A peine revenus de leur calvaire sud-philippin, les six otages fraîchement libérés de Jolo ont dû avoir un léger choc à leur arrivée à Tripoli mardi. En lieu et place de la meute de journalistes attendus, des centaines de Libyens en liesse s'étaient donné rendez-vous, moins pour les accueillir que pour acclamer leur guide, Muammar al-Kadhafi. L'inusable chef d'Etat libyen, qui, peu après sa prise de pouvoir en 1969, a établi sur son pays une dictature originale, entre idéaux socialistes et culture bédouine, a été la véritable star de la journée. Ses portraits – brandis de nulle part – avaient déjà ponctué le parcours des otages lors de leur départ des Philippines ou de leur halte aux Emirats arabes unis. Même le luxueux avion qui les a amenés à Tripoli avait été gracieusement dépêché par le colonel. Mardi, dans la capitale libyenne pavoisée de vert, la couleur de l'islam et de la révolution kadhafienne commémorée le 1er septembre, son effigie était sur tous les murs. Mais l'original a pris soin de rester invisible.

Pourtant, les visiteurs de marque ne manquaient pas: Charles Josselin, ministre français de la Coopération, Christoffer Zöppel, numéro deux du Ministère allemand des affaires étrangères, étaient là, tout comme deux collègues ministres libanais et sud-africain. Les deux premiers avaient même pris soin d'adresser au guide leurs chaleureux remerciements par radio et télévision interposées. Avec leurs otages respectifs, ils ont été amenés dans le quartier de Bab al-Azziziya, où l'ancienne résidence de Muammar al-Kadhafi avait été bombardée en 1986 par des Etats-Unis désireux de venger les victimes américaines d'un attentat contre une discothèque de Berlin, dans lequel la Libye aurait été impliquée. L'opération américaine avait fait 37 morts, dont la fille adoptive de Kadhafi. Selon des analystes, c'est de cette époque que date la haine viscérale du guide à l'égard de l'Occident en général et de l'Amérique en particulier.

«N'oubliez jamais»

Les ruines de la demeure présidentielle, transformées depuis en monument national, étaient ornées pour l'occasion de drapeaux libyens, de posters géants de Kadhafi, des photos de sa fille morte et des autres disparus. C'est devant cette demeure détruite que les six ex-otages, écrasés de fatigue au fond de fauteuils en peluche, ont dû supporter les hymnes à la gloire de leur sauveur. Juste auparavant, ils avaient déjà dû se rendre à l'actuelle résidence de Kadhafi. Son fils, Saif al-Islam, qui préside la fondation à l'origine du paiement de leurs rançons, n'ayant pas pris la peine de se déplacer à Bab al-Azziziya, c'est un représentant anonyme de celle-ci qui a lu son discours, se terminant par ces mots: «N'oubliez jamais celui qui vous a libérés, le colonel Muammar al-Kadhafi.»

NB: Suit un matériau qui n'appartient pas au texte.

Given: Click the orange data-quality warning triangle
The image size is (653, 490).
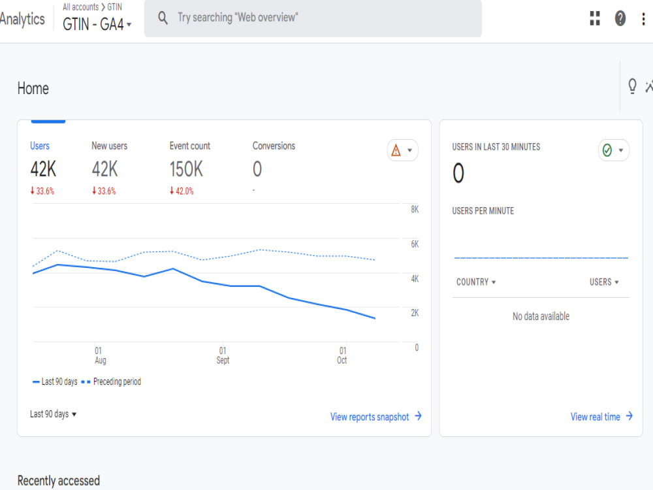Looking at the screenshot, I should point(397,150).
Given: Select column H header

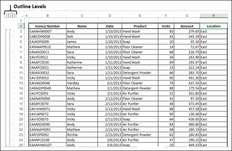Looking at the screenshot, I should click(x=213, y=16).
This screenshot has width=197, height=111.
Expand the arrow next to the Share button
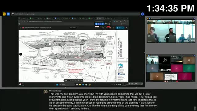(x=123, y=28)
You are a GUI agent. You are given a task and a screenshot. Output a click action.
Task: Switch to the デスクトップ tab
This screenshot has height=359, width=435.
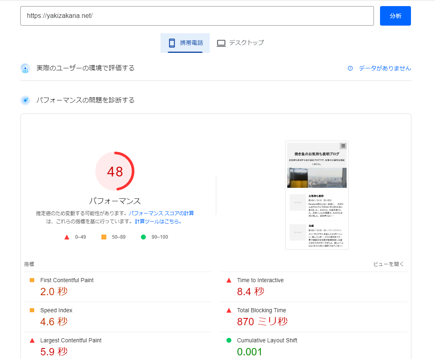(x=240, y=43)
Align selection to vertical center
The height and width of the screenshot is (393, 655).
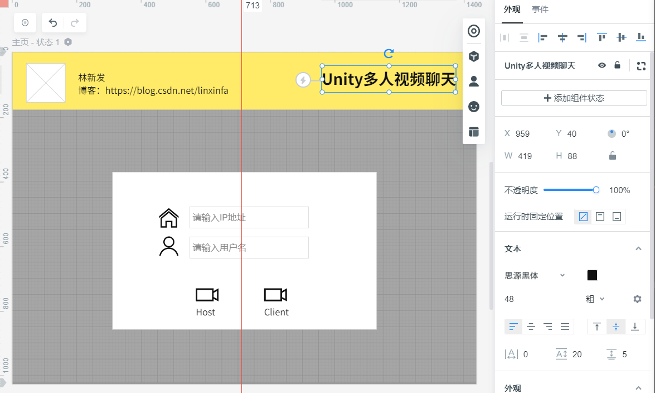pos(621,37)
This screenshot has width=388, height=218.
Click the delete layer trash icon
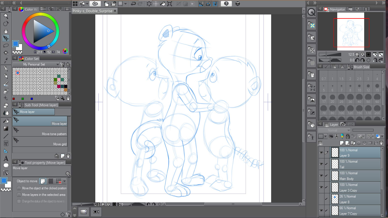point(381,143)
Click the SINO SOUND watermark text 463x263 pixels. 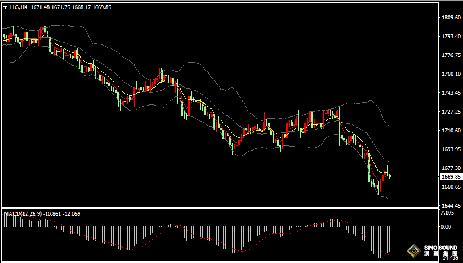441,248
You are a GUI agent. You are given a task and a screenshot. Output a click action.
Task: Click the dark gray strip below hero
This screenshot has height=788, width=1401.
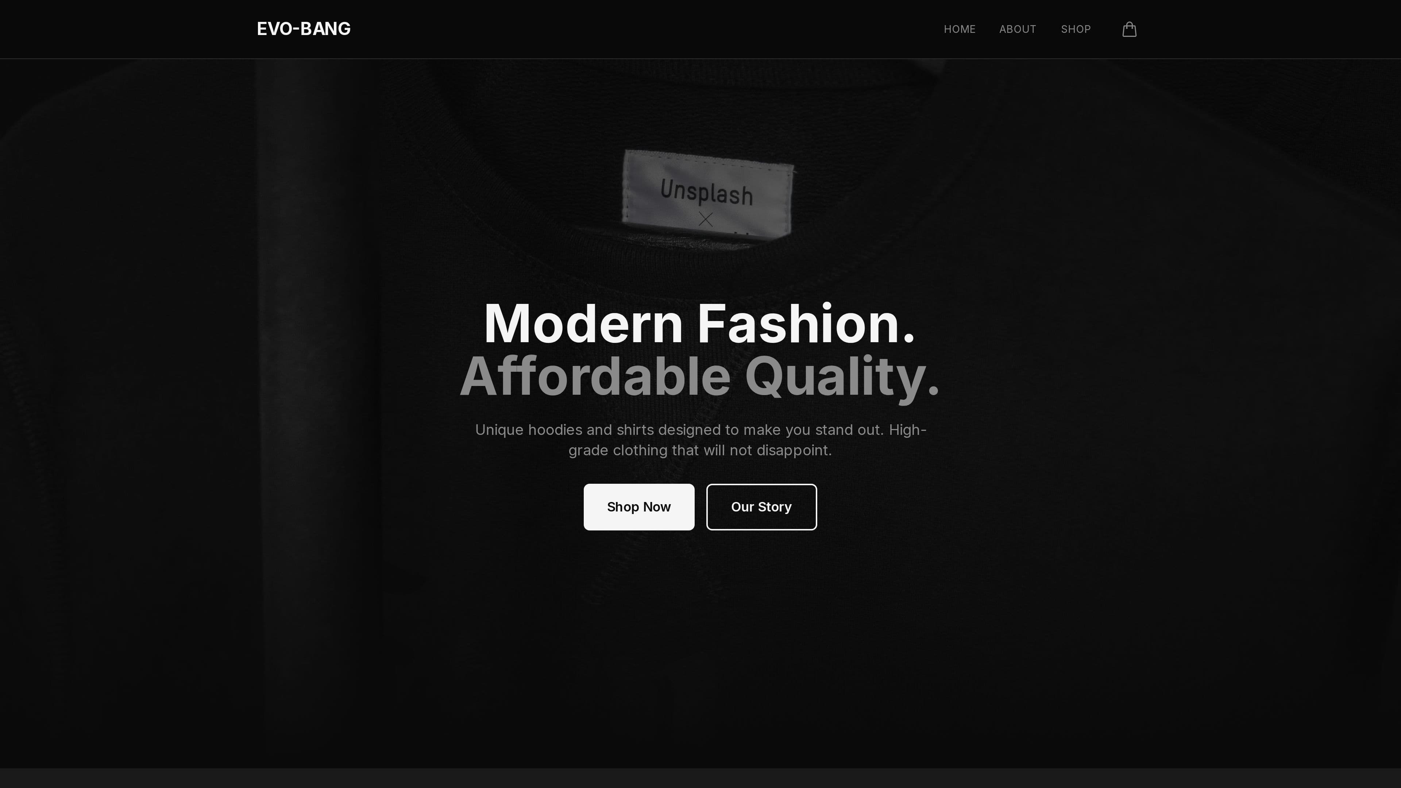point(701,778)
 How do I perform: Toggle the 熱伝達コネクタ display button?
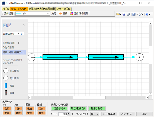coord(78,108)
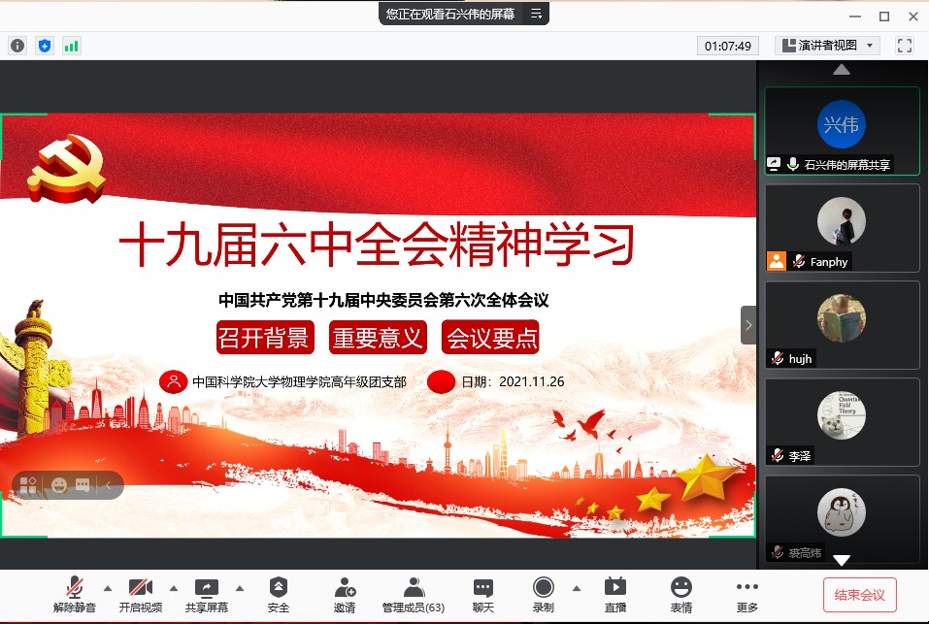929x624 pixels.
Task: Collapse the participant video side panel
Action: pos(748,325)
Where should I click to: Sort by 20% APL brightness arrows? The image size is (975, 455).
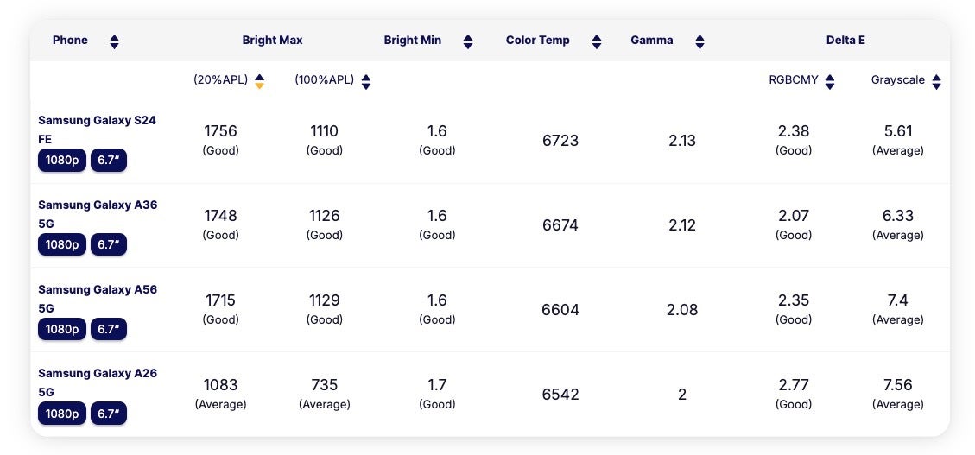click(x=259, y=81)
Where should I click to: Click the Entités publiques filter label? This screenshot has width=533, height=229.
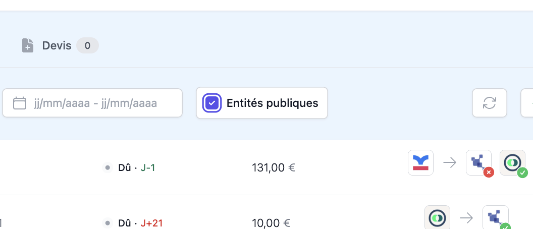coord(272,103)
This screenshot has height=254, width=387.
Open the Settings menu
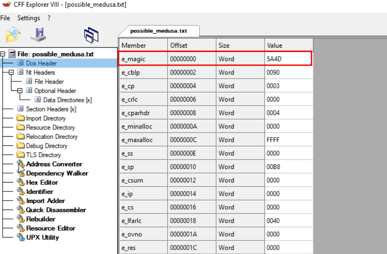[x=28, y=18]
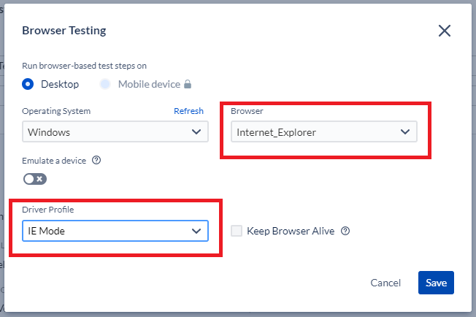Select the Desktop radio button
The height and width of the screenshot is (317, 476).
click(x=28, y=84)
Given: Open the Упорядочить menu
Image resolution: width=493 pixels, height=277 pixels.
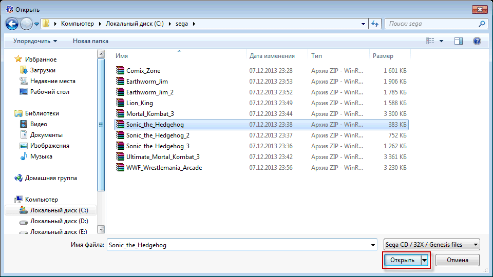Looking at the screenshot, I should click(35, 41).
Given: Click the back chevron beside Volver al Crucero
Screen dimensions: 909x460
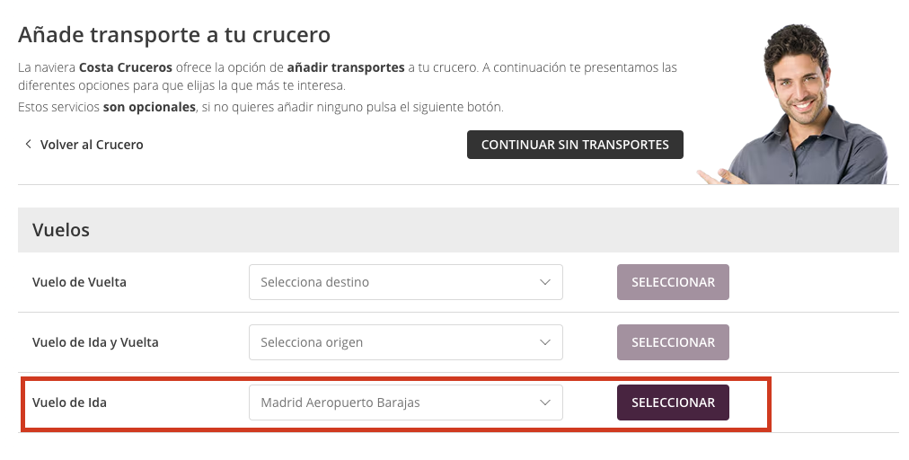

Cette mise en scène digne du roi Ubu a une logique. Longtemps considéré comme l'apôtre du terrorisme international, notamment après l'explosion, en décembre 1988, du Boeing de la Pan Am au-dessus du village écossais de Lockerbie, Kadhafi veut montrer aujourd'hui son visage humanitaire: sans son entremise, les otages demeurés aux mains des rebelles philippins n'auraient sans doute pas été libérés de sitôt et l'Occident le sait. Le choix de Bab al-Azziziya, symbole du terrorisme à l'américaine, est un retentissant pied de nez infligé aux Etats-Unis à l'heure où les guérilleros (ou bandits, c'est selon) du groupe Abu Sayyaf affirment avoir kidnappé un des leurs (lire ci-dessous). Nul doute que l'aide de Kadhafi provoquerait beaucoup de grincements de dents à Washington, qui boycotte toujours toute relation avec la Libye.

La gratitude des Français et des Allemands, notamment, devrait permettre au guide de rentrer dans le jeu international, espère Tripoli. Mais Kadhafi a encore quelques efforts à faire en matière de relations publiques. Outre l'humiliation que son absence à la cérémonie n'a pas manqué de causer aux officiels occidentaux, le traitement réservé aux journalistes étrangers a été pour le moins bizarre. Embarqués dans un autobus avec l'assurance qu'on les amenait à l'aéroport pour l'arrivée des ex-otages, ils ont été enfermés plusieurs heures dans la résidence du chef de l'Etat. Pourtant, mercredi, le cirque médiatique kadhafien continue: une Conférence mondiale pour la justice, la paix et la liberté est au menu…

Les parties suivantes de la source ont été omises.